Noble Resources’ little double-deal shows just how easy it sometimes gets to out-manoeuvre the tax authorities. The structures are out there, the wheels turn day and night (and the internet is endlessly restless).

This particular story starts with the 1999 UK registration of Euroworld Commodities Ltd, by Indian national “tenderpreneur” Rashmikant Prabhudas Kotecha, who discovered that with a bit of palm-greasing he could land huge contracts with Kenyan public officials. Euroworld Commodities, believe it or not, was one of the tender winners in Kenya’s quest to buy South African maize, and it’s clear that Euroworld had the deal clinched long before the tenders were actually announced, in July 2008.

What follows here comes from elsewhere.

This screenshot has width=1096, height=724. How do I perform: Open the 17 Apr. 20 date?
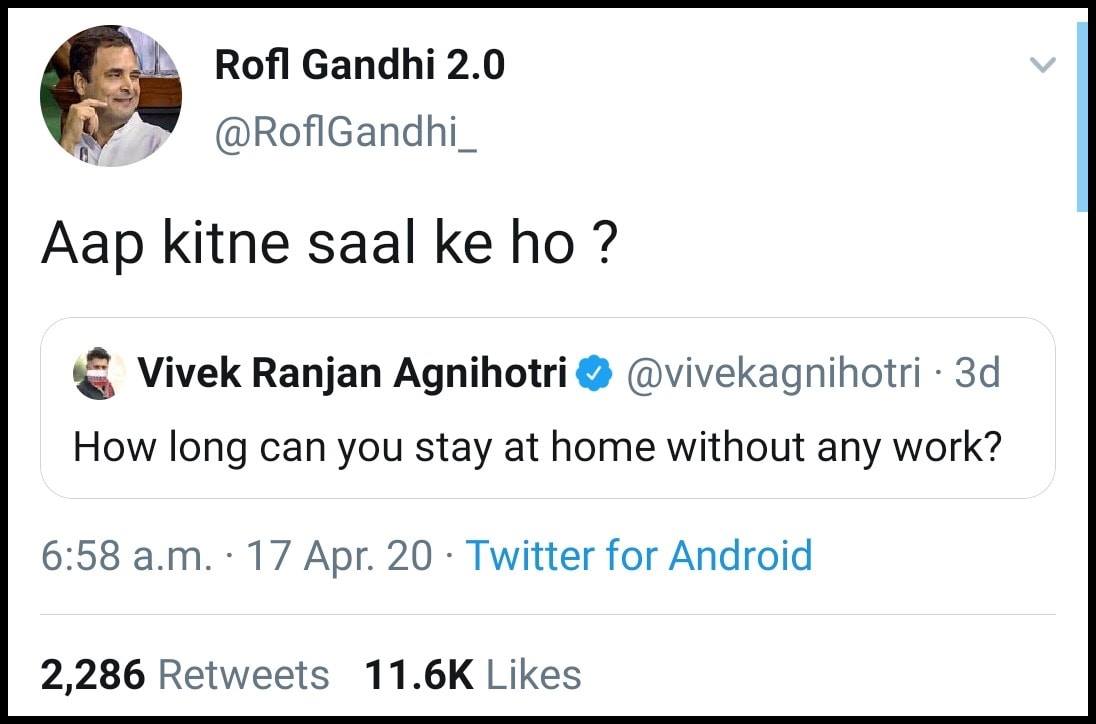pyautogui.click(x=340, y=556)
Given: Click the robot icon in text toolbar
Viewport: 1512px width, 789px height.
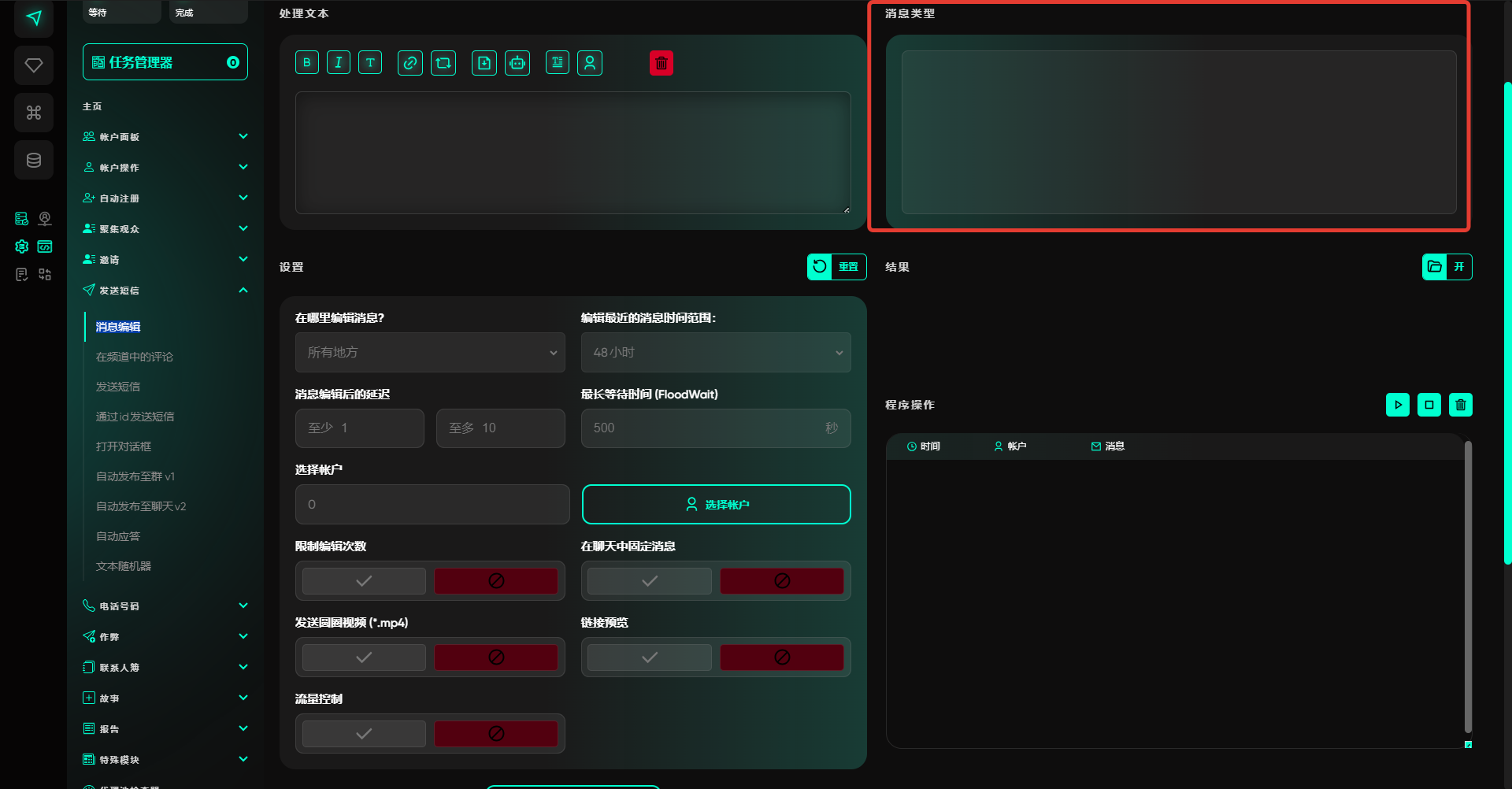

Still a one-man band, in 2006/2007 Euroworld had two judgments recorded against it in British courts – for a mere £312. How did a corporate non-entity come to feature in a multi-million dollar grain deal between South Africa and Kenya? Think dining in style with the right people, think “official government visits” to London, or other capitals of the money world.

Noseweek’s investigations show that Rashmikant Kotecha’s first involvement with Kenyan white maize procurement was in 2004, when he landed a contract to supply around 100,000 tonnes. In that deal, Kotecha partnered with Johannesburg-based Louis Dreyfus Africa (Pty) Ltd, and his contact person in South Africa was Dutch national Ronald Reinier Jetten – who now heads Noble Resources South Africa.

When a new Kenyan maize procurement deal was in the offing, Kotecha, apparently openly boastful to competitors that he had inside information, discovered to his delight that his dost (Hindi for friend) Jetten was now heading the Noble Group’s South African operations.

Whereas SA maize traders, like Afgri Trading, only learned of the Kenyan demand for maize when Kenyan officials (nose127) visited South Africa in June 2008, Noble Resources was already armed with inside information as early as April 2008, when former UN Secretary-General Kofi Annan was brokering peace between the warring Kenyan political elites.

An inside source at Noble Resources told noseweek that by April 2008 Noble had already booked all export slots for bulk grain, for the last quarter of 2008, at the ports of Durban and Maputo. This effectively shut out all other South African maize traders: it’s alleged, in fact, that to ship their consignments, tender winners Afgri and Senwes had to negotiate with Noble for export slots.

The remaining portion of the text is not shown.